[START Supplied entries]
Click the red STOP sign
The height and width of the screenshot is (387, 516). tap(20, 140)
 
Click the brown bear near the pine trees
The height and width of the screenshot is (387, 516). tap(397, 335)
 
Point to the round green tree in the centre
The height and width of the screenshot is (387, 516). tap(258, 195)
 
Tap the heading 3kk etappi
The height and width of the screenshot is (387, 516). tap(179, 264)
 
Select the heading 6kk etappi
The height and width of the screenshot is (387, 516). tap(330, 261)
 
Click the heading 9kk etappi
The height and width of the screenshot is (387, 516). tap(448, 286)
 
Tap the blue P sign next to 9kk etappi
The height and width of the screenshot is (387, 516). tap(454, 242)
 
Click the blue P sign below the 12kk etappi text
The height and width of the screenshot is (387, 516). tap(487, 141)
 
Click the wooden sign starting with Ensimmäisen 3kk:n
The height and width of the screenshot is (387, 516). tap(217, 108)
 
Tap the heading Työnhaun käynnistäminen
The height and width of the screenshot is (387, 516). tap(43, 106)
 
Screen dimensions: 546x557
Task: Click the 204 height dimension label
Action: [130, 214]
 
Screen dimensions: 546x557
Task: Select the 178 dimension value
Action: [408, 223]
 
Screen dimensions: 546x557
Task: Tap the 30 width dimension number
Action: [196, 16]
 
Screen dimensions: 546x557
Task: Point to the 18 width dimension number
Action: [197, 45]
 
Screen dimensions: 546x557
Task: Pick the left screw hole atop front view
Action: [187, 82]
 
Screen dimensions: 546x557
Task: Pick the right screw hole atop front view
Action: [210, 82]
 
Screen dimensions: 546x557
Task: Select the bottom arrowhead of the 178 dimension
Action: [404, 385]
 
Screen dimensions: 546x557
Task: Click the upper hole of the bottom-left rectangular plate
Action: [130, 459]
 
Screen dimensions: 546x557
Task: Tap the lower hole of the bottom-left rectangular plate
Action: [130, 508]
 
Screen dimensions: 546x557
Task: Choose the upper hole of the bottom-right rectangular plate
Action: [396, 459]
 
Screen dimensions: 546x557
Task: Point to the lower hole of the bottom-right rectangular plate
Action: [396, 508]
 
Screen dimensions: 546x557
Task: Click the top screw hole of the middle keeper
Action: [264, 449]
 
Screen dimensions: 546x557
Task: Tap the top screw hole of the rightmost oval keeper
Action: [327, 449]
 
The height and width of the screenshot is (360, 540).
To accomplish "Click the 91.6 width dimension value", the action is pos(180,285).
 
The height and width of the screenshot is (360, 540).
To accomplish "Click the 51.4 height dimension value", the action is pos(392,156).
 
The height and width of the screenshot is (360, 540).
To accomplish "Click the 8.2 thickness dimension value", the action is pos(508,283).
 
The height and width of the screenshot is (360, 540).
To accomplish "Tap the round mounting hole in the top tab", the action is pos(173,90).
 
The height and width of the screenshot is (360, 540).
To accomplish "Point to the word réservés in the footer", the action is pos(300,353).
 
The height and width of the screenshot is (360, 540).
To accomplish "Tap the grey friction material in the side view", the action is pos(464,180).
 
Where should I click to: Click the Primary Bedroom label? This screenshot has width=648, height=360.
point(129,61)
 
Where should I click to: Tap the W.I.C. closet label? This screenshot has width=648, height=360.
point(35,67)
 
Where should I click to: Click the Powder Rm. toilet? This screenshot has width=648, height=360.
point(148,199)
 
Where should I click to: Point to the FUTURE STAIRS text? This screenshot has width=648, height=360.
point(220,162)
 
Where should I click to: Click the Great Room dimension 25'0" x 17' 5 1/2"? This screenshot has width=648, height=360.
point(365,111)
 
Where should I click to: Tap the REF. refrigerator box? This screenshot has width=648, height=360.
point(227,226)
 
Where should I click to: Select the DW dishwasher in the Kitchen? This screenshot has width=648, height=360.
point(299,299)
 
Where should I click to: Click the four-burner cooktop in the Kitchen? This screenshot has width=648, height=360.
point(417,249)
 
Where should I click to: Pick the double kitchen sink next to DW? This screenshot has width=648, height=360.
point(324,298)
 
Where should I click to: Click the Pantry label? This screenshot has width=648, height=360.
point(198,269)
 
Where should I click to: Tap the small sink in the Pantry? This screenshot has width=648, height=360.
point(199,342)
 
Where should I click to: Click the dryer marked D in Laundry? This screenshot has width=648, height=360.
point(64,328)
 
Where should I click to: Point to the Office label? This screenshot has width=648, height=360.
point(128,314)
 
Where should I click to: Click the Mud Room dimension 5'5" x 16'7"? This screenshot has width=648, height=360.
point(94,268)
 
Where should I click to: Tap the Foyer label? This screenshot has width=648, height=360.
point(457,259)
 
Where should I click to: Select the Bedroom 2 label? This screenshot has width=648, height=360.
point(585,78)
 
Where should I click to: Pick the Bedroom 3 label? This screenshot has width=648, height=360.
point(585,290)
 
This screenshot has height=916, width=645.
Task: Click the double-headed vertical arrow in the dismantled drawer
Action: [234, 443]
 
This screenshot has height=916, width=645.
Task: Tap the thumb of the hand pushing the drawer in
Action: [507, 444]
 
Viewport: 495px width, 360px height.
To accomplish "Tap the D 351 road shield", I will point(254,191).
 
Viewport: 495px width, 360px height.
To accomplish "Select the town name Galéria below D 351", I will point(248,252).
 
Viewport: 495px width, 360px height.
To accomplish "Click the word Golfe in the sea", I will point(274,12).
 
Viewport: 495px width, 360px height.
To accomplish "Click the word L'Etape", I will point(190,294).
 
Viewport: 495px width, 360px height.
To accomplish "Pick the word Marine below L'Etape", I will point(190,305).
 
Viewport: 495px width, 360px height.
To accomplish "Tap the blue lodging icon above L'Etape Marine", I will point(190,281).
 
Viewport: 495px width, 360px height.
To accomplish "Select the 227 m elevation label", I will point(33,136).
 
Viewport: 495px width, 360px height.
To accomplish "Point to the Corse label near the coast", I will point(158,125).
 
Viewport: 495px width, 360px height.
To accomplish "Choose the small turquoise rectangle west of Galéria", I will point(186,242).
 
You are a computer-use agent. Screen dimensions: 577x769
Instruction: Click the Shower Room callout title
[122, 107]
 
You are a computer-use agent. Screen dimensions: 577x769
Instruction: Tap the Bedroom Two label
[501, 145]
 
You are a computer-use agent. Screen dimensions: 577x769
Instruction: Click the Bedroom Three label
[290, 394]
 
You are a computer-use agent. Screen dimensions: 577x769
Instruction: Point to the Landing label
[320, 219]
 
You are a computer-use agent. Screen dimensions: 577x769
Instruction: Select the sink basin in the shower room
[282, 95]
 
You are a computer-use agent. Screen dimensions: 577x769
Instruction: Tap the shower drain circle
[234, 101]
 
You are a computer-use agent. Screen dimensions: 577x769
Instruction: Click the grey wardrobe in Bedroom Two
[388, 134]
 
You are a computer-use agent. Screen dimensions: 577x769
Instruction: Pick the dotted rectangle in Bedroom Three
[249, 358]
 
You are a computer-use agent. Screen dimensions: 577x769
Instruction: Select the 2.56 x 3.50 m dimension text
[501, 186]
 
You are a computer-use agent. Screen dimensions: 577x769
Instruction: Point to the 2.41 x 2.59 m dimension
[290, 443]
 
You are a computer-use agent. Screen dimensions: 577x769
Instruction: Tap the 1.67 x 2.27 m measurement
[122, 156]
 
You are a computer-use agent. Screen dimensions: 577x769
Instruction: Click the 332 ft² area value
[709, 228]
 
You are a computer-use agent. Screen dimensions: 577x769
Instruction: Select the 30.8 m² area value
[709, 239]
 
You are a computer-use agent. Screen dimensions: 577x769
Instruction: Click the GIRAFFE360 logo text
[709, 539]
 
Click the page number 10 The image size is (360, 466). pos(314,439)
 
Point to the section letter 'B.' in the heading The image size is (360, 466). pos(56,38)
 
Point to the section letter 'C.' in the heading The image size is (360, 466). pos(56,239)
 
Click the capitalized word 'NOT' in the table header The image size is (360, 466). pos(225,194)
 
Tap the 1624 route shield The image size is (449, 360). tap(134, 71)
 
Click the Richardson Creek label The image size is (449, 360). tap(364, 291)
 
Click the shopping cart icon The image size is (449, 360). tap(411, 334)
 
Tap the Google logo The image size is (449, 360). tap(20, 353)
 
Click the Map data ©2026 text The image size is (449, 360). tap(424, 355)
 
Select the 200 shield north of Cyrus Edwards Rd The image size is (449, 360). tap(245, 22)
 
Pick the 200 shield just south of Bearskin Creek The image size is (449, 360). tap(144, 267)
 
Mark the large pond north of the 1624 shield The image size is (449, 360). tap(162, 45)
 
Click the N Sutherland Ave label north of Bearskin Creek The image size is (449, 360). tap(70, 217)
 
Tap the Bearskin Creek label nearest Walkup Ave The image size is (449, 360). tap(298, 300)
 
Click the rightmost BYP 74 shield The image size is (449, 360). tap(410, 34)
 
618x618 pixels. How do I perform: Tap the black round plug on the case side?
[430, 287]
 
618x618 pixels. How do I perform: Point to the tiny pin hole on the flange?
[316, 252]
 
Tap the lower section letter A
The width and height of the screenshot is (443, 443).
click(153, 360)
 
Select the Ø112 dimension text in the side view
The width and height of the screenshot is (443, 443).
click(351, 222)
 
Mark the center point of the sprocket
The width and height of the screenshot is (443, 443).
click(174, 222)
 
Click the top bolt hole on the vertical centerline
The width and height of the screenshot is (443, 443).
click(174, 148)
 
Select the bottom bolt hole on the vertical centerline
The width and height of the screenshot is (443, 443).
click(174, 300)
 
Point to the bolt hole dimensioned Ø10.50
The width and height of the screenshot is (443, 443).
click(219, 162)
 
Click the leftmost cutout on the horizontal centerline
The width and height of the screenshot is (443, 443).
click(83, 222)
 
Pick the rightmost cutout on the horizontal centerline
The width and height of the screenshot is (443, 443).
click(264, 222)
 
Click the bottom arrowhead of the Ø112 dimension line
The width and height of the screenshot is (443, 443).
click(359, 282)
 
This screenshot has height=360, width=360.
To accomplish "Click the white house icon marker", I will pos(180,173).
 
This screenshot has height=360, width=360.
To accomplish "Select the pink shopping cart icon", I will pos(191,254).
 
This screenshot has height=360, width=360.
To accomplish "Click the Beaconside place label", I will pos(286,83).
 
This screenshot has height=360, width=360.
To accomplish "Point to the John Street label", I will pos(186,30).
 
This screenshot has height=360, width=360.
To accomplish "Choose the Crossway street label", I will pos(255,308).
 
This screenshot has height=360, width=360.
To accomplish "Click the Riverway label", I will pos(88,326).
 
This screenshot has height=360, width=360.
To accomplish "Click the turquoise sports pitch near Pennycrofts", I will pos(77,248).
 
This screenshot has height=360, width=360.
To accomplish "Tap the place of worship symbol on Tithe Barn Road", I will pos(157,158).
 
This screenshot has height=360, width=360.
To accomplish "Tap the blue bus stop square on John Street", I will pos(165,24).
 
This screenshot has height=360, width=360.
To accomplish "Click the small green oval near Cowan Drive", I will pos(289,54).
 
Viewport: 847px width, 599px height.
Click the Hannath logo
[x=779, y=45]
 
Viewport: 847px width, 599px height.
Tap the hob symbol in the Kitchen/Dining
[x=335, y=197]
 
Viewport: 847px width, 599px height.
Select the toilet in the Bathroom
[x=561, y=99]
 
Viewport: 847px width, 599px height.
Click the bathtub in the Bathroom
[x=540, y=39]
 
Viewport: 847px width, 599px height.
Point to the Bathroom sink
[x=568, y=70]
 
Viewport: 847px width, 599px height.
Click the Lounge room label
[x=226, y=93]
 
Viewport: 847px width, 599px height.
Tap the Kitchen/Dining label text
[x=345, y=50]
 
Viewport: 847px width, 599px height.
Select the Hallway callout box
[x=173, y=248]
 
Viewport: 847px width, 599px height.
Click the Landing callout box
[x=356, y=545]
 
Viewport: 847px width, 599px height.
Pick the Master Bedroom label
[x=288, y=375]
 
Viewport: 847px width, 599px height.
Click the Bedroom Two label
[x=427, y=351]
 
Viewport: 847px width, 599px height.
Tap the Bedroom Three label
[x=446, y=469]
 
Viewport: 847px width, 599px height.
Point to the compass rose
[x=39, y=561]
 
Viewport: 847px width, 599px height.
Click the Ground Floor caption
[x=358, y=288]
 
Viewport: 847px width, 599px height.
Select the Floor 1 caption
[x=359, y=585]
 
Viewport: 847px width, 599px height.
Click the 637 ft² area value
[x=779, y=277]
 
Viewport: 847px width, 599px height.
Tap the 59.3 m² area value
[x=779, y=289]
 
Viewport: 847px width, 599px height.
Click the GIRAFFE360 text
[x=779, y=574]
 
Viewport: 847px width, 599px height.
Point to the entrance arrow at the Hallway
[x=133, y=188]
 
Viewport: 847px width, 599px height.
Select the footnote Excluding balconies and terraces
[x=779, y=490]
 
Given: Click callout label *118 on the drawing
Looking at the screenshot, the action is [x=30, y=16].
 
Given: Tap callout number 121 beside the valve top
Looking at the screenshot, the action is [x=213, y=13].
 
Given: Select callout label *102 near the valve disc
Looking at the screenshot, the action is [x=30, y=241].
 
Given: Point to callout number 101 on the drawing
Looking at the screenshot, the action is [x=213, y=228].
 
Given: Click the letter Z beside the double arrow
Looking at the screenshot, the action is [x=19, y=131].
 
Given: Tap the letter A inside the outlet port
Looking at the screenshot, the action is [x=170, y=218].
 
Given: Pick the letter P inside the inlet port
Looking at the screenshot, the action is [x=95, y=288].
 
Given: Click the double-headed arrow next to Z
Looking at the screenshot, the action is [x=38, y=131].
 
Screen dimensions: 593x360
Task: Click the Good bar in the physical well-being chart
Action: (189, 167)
[END Supplied entries]
Rewrite the lines of the data above as a JSON list of strings, one string per line and no blank lines, from the line with "Where should I click to: Click the dryer" to the line with "point(94,268)", both included.

[
  "Where should I click to: Click the dryer marked D in Laundry? This screenshot has width=648, height=360.",
  "point(64,328)",
  "Where should I click to: Point to the Office label? This screenshot has width=648, height=360.",
  "point(128,314)",
  "Where should I click to: Click the Mud Room dimension 5'5\" x 16'7\"? This screenshot has width=648, height=360.",
  "point(94,268)"
]